Members of a U.S. House Foreign Affairs subcommittee lashed out Tuesday — first at U.S. oversight officials and then at U.S. agencies involved in the ongoing Afghanistan reconstruction effort.
Some committee members were indignant over Special Inspector General for Afghanistan Reconstruction John Sopko’s inability to estimate what percentage of the $103 billion spent on reconstruction so far has been wasted or lost to corruption. Rep. Gerry Connolly, D-Va., questioned the oversight agency’s use of anecdotal evidence to draw overall conclusions about success and failure.
“The consequences of not being able to answer that question: It says to the public, all of it was wasted,” Connolly said. “If the answer is, ‘I can’t answer that question at all,’ then it suggests to the U.S. taxpayer that that’s $103 billion down the drain.”
A number of U.S. implementing agencies have likewise argued that SIGAR’s headline-grabbing and self-publicized reports have undermined support for the reconstruction effort while failing to capture and account for the context in which it takes place and the results it seeks to achieve.
Sopko responded that arriving at a realistic estimate of overall wasted funds was outside the scope of his mandate, and unrealistic given the information U.S. agencies fail to collect and provide.
“You cannot give us enough money to answer that question,” he said in response to Connolly.
Other committee members, like Rep. Doug Collins, R-Ga., became even more incensed after Sopko explained the reason he could not produce an estimate. The U.S. Agency for International Development, the Department of State and the Department of Defense, he said, have consistently failed to provide the watchdog’s office with adequate performance metrics to judge the success of their projects.
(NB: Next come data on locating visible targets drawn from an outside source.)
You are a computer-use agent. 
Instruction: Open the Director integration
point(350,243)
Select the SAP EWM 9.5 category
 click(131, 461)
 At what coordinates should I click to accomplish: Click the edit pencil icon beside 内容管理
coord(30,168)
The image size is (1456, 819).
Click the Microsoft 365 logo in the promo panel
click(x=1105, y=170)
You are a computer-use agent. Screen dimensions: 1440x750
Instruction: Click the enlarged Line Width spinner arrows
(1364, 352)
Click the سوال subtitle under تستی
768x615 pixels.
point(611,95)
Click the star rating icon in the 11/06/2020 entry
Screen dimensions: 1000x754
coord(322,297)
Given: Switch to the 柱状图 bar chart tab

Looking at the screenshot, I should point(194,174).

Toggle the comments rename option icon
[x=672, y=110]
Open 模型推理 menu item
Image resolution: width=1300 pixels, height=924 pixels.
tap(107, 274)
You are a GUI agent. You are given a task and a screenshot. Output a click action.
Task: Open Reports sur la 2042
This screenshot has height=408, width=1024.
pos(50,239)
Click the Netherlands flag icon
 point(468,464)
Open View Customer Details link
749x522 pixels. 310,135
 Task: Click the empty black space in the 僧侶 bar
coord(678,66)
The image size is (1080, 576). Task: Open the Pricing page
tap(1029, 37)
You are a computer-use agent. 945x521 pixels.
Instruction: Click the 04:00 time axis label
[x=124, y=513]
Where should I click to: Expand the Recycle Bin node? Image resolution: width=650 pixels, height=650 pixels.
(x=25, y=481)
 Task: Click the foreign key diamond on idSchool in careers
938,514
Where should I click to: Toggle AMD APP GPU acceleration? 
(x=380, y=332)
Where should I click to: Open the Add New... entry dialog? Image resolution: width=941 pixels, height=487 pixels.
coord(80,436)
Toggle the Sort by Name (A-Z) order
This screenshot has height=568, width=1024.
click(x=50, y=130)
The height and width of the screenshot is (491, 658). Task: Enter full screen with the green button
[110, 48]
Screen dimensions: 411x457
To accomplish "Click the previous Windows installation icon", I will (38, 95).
“If anybody from USAID is here… or you’re watching by camera,” Collins, a member of the Air Force Reserve who served in Iraq, warned before launching into an emotional statement about accountability, “fire-able incompetence,” and suggesting, “Maybe it’s time to cut the funding off.”
Both Sopko and Charles Johnson, the Government Accountability Office’s representative at the hearing, pressed committee members to support the creation of a project database, shared between all of the agencies implementing reconstruction programs in Afghanistan, to help avoid duplication of projects and improve planning and oversight.
This biggest impediment to getting that shared database — currently known as “Afghan Info” — online, according to Johnson, is “reluctance on the part of the [Department of Defense]” to disclose information about projects and funding due to security concerns. The Department of Defense has spent approximately 60 percent of the overall $103 billion for Afghanistan’s reconstruction.
Both Sopko and Johnson told committee members they have also experienced “challenges” cooperating with USAID. Johnson noted that USAID had been “previously one of the more cooperative agencies,” but this has changed in the last two years. Sopko suggested that USAID has “over-classified” data in a number of cases, limiting the watchdog agency’s ability to access it.